부산대학교 도서관

The homogeneous Bethe-Salpeter equation (BSE) of a (1/2)$^+$ bound system, that has both fermionic and bosonic degrees of freedom, that we call a {\em mock nucleon}, is studied in Minkowski space, in order to analyse the chiral limit in covariant gauges. After adopting an interaction kernel built with a one-particle exchange, the $\chi$-BSE is numerically solved by means of the Nakanishi integral representation and light-front projection. Noteworthy, the chiral limit induces a scale-invariance of the model and consequently generates a wealth of striking features: i) it reduces the number of non trivial Nakanishi weight functions to only one; ii) the form of the surviving weight function has a factorized dependence on the two relevant variables, compact and non-compact one; iii) the coupling constant becomes an explicit function of the real exponent governing the power-law fall-off of the non trivial Nakanishi weight function.

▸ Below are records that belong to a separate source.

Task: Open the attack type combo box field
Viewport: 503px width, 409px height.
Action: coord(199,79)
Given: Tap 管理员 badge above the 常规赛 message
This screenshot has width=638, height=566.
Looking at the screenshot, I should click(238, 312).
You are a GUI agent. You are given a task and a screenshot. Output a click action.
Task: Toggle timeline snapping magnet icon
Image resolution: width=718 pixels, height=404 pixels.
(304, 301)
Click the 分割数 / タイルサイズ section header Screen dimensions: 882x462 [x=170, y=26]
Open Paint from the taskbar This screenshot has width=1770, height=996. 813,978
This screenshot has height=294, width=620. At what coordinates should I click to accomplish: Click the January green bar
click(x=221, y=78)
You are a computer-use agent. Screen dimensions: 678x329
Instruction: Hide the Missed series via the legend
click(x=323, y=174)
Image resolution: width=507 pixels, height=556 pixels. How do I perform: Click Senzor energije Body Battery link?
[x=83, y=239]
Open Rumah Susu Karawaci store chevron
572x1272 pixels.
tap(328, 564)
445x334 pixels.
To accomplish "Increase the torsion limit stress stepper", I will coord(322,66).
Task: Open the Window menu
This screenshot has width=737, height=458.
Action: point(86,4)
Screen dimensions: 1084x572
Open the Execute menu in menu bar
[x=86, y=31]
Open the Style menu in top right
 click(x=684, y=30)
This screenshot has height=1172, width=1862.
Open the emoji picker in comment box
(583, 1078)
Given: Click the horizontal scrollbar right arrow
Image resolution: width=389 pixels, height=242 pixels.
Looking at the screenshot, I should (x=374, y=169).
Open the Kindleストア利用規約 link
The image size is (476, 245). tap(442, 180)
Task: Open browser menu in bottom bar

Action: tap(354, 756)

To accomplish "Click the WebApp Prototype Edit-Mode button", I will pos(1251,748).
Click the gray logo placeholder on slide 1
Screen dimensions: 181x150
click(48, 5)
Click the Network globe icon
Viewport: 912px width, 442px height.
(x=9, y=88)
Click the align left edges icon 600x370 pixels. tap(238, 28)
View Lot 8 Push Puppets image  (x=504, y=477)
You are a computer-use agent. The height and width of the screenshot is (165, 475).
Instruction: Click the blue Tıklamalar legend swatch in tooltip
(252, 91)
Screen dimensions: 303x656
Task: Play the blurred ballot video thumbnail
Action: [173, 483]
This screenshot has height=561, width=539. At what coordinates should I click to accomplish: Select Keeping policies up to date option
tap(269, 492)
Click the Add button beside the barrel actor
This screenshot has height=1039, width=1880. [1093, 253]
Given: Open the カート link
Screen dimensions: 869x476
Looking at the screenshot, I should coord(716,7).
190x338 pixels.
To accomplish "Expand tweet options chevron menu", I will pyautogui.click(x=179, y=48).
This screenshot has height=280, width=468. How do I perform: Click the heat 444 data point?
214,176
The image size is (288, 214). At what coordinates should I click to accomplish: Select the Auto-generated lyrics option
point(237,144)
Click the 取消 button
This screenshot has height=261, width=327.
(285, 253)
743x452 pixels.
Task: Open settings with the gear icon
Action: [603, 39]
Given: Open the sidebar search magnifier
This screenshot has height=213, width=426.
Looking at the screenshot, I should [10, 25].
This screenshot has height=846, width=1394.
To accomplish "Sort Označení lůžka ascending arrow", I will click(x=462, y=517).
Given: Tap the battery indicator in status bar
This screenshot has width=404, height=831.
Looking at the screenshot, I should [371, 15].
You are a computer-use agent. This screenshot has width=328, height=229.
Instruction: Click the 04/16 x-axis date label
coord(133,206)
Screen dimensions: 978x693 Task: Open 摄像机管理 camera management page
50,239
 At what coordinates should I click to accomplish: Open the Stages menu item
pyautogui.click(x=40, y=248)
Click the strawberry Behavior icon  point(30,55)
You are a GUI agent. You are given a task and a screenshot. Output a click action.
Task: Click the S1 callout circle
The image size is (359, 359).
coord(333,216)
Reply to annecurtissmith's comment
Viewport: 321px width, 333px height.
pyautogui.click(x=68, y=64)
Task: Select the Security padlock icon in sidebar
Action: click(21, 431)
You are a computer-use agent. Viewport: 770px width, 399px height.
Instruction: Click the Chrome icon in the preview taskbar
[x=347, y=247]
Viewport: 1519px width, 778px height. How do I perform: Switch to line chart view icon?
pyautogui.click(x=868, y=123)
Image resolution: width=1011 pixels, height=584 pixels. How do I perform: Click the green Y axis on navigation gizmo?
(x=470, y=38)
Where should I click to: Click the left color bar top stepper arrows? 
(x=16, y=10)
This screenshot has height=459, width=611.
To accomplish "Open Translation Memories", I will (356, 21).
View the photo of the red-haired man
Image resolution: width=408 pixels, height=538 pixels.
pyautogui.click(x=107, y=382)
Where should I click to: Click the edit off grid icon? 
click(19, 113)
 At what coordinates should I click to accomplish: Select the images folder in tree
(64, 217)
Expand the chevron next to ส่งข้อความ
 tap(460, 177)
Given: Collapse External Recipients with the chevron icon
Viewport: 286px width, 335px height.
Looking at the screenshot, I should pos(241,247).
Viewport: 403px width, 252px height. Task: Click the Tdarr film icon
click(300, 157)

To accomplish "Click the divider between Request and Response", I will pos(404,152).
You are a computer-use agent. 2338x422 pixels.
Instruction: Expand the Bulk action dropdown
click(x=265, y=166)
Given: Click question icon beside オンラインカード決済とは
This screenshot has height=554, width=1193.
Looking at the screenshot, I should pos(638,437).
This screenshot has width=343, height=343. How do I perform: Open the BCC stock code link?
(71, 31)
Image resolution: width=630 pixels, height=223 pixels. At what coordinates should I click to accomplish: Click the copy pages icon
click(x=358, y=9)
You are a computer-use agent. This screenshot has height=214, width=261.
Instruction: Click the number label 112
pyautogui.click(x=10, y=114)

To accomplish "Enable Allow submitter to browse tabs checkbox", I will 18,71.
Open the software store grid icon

The thorough investigation at large transverse-momentum of light-front Bethe-Salpeter amplitudes, obtained with massive constituents, provides a confirmation of the expected universal power-law fall-off, with exponents predicted by our non-perturbative framework. Finally, one can shed light on the exponents that govern the approach to the upper extremum of the longitudinal-momentum fraction distribution function of the {\em mock nucleon}, when the coupling constant varies.